##### TEXT PROVIDED
Had Council limited its response simply to a refusal to participate in a Government re-settlement program on the grounds that the program was inadequate, then nobody would have responded. Indeed, it could even have been seen as a pro-refugee stance. But as soon as words like Cronulla were introduced into the discussion then a media fire storm was inevitable.

The resulting fire storm has been intense. A simple google search on the words Tamworth and refugees generates pages of hits from around the world. There is now no easy way for Council to overcome the damage done to Tamworth's external image. The original arguments no longer matter.

The issue now has to be damage limitation. I think that Council has no choice but to revoke its decision and as soon as possible. I also think that Council as a collective needs to look very closely at its own performance on this issue to determine just how it stuffed up so badly.

Tuesday, December 12, 2006

Pilliga Fires

I had decided not to make any posts while I was on holidays, but coming back to New England has generated so many story ideas.

One of my favourite books was Eric Rolls' A Million Wild Acres, the story of the area known as the Pilliga Scrub.

I wonder how many Australians realise that the Australia seen by the first Europeans was a man modified landscape? Our aboriginal ancestors did not just sit lightly on the landscape leaving it unchanged, they modified it to better suit their way of life.

Fire was a key tool. Fire could be used to help drive animals to waiting hunters. Fire was also used to encourage green pick (the fresh shoots that emerged after the blaze) to attract kangaroos.

In turn, the Europeans changed the landscape by reducing the incidence of fire. At the start of the twentieth century Mr Maiden, the NSW Government botanist, reported on the way that thick vegetation had appeared in the Snowy Mountains following the cessation of regular burning by the Aborigines.

In New England, botanists at the University of New England suggested that the open wooded appearance of the Western slopes had been created through fire because this created the optimum food collection environment. There was better grazing, while the grass provided seed for flour.
##########
##### RECORDED INFORMATION
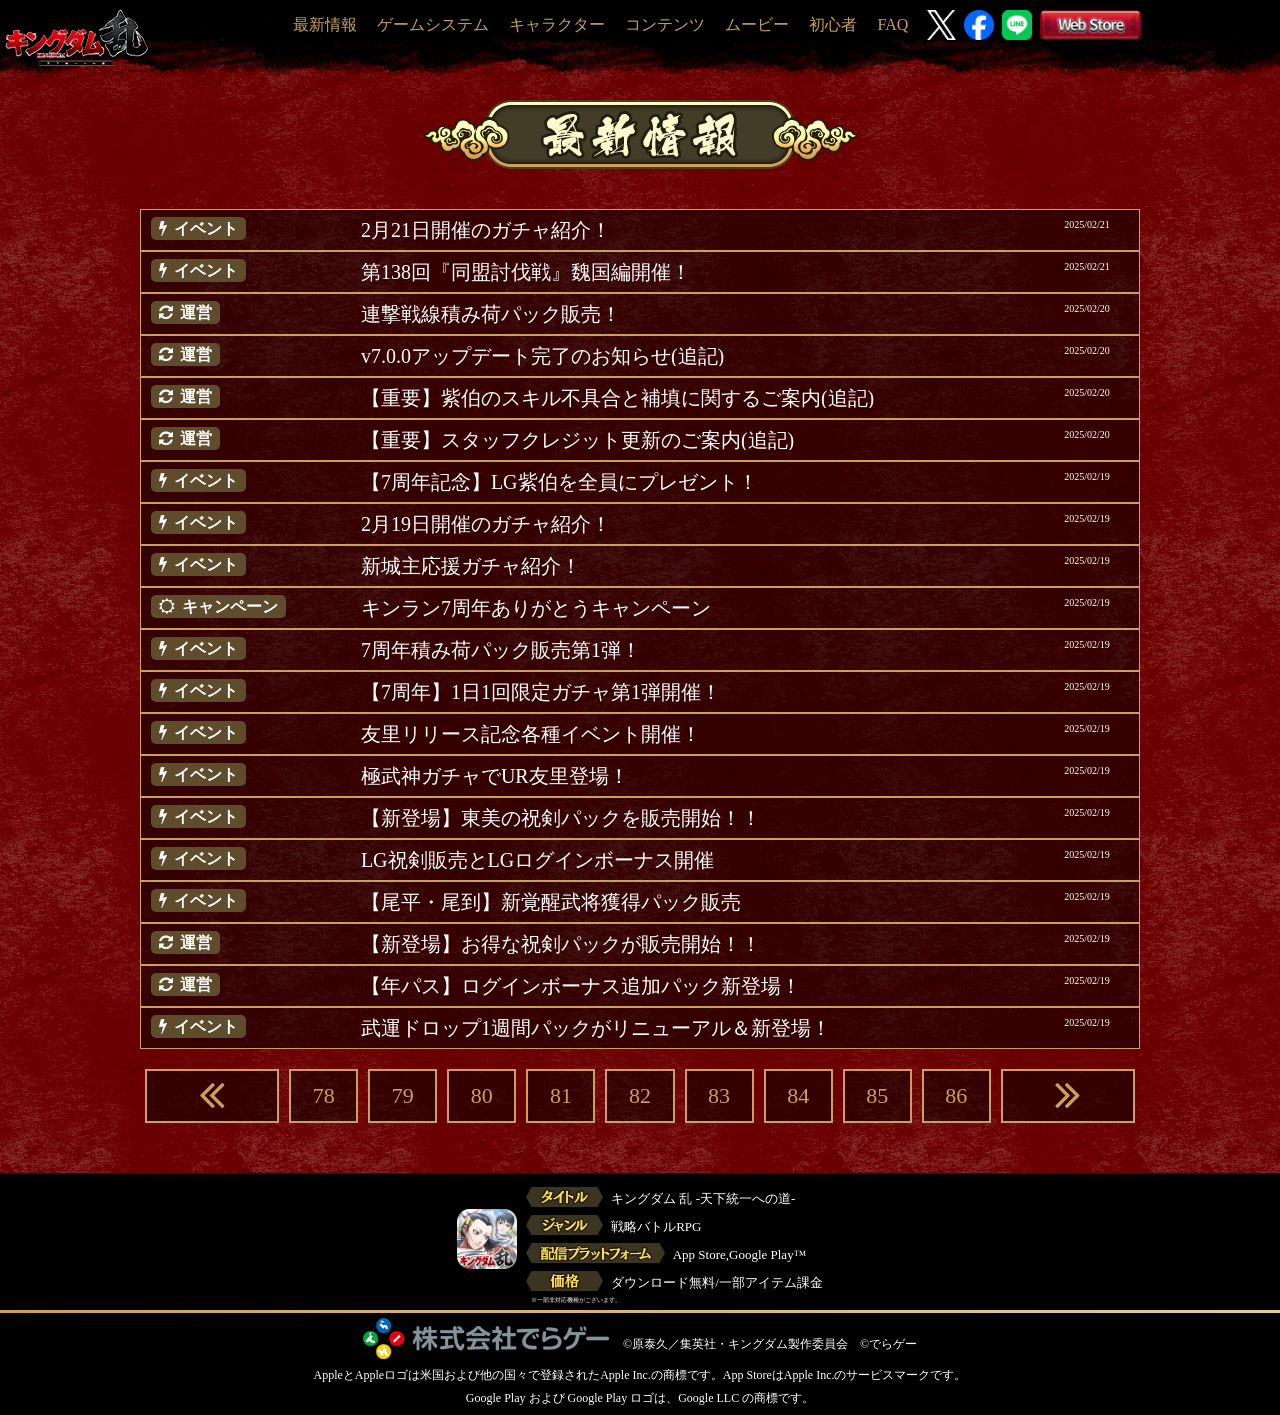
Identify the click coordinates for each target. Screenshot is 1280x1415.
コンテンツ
##########
Extend the Pilliga Fires piece from where it stops with a few more paragraphs in the same style.

Roll's book recorded what happened in the Pilliga area once Aboriginal influence was removed. Absence of fire together with flooding rains in the 1880s triggered a major germination of native cypress and eucalypts, replacing the previous open wooded area with a thick forest/scrub. Forestry then became a major local industry based on the newly created forests.

Given that this was a new forest area, I was surprised at the progressive moves from 1967 to turn the Pilliga into national parks instead of the previous dual use. This culminated in the 200 decision by the NSW Carr Government to lock up 348,000 hectares of the Brigalow Belt South Bioregion in "community conservation areas." This included Tinkrameanah State Forest which became a national park.

The Government's move reflected pressures from environmental groups including the Western Conservation Alliance and was opposed by local grazing and timber interests. The timber industry in particular - a major local employer - was left in a much diminished position limited to a relatively small number of areas still open to logging.

The recent Pilliga fires that burnt out more than 120,000 hectares of land including the Tinkrameanah National Park as well as half the land remaining for logging and threatened local towns has reignited controversy.

Locals argue that the intensity of the fire was directly related to the decision to transfer land to National Parks. They also argued that in this case - a new forest - logging and forestry management was required to maintain biodiversity.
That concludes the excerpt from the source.